■ KURZE AUFGABE:
Wann begann laut der Moorbeschreibung die Vermoorung?

■ TEXT:
##############################
Tonig-schluffige Verwitterungsdecke mit Steinen über Granit. Sattelmoor.

Mächtigkeit:

Auf der Hochfläche der südöstlichen Hälfte meist 2,5 - 3,5 m, kleinflächig darüber bis max. 4,8 m. Auf der schwach bewaldeten Fläche am Nordwestrand des Moorgebietes 908/22 1 - 1,5 m. Im übrigen weniger als 1 m mit kleinen Mineralbodeninseln.

Schichtaufbau:

Auf der Hochfläche zuoberst 1 -2 m schwach bis mittel zersetzter Acutifoliatorf mit Wollgrasresten; stellenweise in den obersten 1 - 2 dm auch Seggenreste; vereinzelt Cuspidata-Zwischenlagen oder in größerer Tiefe auch Zwischenlagen von stärker zersetztem Sphagnum-Torf; darunter stark zersetzter Sphagnum-Torf mit Wollgrasresten. Auf der schwach bewaldeten Fläche am Nordwestrand einige dm schwach zersetzter Acutifoliatorf über stark zersetztem Sphagnum-Eriophorum-Torf.

Datierung:

Beginn der Vermoorung nach pollenanalytischen Untersuchungen um 3500 Jahre vor Chr. (HENRION, unveröffentlicht, Abt. f. Palynologie, Universität Göttingen).
##############################
■ VORLIEGENDE ZEILEN:

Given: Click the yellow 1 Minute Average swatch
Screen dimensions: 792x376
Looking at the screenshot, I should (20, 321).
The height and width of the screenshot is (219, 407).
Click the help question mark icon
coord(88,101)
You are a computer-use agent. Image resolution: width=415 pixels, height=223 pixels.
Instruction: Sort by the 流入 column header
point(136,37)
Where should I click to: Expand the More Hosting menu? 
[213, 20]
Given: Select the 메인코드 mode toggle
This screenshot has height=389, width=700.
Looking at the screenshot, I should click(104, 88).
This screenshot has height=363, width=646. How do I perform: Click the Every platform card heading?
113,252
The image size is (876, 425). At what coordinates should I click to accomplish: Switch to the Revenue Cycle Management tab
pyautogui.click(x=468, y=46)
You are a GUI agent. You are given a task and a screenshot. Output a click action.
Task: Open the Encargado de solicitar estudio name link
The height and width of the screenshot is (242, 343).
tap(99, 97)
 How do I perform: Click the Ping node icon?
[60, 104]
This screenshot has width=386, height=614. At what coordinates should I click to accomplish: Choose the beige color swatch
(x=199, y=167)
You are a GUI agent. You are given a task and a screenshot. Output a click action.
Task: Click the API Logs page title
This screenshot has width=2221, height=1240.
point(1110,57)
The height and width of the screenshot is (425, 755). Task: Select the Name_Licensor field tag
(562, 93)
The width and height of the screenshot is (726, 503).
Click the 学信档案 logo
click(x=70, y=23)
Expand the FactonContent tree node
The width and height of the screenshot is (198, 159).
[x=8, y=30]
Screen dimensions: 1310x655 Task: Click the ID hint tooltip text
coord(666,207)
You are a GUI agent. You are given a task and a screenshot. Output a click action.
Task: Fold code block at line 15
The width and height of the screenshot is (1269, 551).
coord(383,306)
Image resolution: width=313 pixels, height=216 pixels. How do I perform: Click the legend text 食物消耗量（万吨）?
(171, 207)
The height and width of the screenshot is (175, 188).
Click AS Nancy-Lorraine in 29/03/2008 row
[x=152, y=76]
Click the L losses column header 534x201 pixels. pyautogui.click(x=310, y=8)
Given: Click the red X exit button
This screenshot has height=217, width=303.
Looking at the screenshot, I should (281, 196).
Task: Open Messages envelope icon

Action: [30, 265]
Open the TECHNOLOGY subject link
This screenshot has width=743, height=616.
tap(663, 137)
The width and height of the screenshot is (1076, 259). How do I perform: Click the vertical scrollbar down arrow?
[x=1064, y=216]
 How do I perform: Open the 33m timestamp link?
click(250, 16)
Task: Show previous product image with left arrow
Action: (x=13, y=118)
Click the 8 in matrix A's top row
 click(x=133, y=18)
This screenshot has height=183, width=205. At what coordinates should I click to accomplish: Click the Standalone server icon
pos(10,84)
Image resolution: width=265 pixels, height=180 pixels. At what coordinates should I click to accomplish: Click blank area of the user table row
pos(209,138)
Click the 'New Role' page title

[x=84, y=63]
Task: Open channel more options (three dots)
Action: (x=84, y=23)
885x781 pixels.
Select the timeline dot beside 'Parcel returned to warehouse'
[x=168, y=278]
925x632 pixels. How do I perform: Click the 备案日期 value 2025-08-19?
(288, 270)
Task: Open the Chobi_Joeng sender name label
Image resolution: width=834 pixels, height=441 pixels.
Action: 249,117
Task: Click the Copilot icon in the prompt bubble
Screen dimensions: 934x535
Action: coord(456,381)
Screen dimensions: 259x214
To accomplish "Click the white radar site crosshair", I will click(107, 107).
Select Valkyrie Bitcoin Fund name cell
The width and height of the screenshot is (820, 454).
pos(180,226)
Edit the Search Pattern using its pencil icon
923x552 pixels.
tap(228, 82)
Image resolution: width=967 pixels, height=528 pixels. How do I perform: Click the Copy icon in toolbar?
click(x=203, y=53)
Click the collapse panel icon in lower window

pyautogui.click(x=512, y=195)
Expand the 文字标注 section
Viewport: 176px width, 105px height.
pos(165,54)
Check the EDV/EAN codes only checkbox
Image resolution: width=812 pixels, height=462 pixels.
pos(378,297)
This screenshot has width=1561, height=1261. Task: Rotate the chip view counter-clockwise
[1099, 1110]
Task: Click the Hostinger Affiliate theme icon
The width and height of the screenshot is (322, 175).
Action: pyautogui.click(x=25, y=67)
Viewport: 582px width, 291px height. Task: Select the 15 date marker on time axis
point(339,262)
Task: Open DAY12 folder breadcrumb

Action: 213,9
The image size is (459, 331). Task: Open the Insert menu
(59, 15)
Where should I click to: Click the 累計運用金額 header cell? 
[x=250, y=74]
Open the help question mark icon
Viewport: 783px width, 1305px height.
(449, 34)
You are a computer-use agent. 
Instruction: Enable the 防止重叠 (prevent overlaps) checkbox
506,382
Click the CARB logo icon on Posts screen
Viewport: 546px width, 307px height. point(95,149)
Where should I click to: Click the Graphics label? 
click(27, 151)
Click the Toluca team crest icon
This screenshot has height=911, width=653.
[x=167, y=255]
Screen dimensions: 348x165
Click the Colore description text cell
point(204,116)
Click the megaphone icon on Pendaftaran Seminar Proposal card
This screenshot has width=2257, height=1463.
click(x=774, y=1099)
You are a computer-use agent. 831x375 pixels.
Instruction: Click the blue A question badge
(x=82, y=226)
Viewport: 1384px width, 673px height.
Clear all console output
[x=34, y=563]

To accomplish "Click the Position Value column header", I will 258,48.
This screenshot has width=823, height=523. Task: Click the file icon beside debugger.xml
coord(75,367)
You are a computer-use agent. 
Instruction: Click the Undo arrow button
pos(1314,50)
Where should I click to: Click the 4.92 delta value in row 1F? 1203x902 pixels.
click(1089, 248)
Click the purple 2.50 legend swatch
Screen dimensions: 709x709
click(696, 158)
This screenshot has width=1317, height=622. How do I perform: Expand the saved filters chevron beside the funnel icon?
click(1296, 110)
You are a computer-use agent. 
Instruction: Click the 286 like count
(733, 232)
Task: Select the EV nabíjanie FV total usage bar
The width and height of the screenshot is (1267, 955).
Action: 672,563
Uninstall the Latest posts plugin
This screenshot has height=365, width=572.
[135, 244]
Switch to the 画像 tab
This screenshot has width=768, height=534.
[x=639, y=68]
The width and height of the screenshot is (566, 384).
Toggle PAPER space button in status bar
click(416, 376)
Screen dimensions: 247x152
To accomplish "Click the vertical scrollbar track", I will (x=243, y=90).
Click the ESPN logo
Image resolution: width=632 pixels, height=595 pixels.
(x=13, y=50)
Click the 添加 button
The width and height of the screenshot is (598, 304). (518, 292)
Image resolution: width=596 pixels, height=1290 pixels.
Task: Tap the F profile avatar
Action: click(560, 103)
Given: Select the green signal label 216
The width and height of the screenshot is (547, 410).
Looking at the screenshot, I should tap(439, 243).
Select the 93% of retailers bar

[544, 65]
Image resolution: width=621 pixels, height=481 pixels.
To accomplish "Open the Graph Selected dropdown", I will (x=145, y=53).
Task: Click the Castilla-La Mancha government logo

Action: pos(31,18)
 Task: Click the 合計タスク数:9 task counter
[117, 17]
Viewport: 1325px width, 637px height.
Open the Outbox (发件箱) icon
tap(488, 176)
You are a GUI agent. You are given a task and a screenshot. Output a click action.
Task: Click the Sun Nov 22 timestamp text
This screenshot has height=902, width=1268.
##############################
■ ANTWORT ZUR AUFGABE:
Nach pollenanalytischen Untersuchungen begann die Vermoorung um 3500 Jahre vor Christus.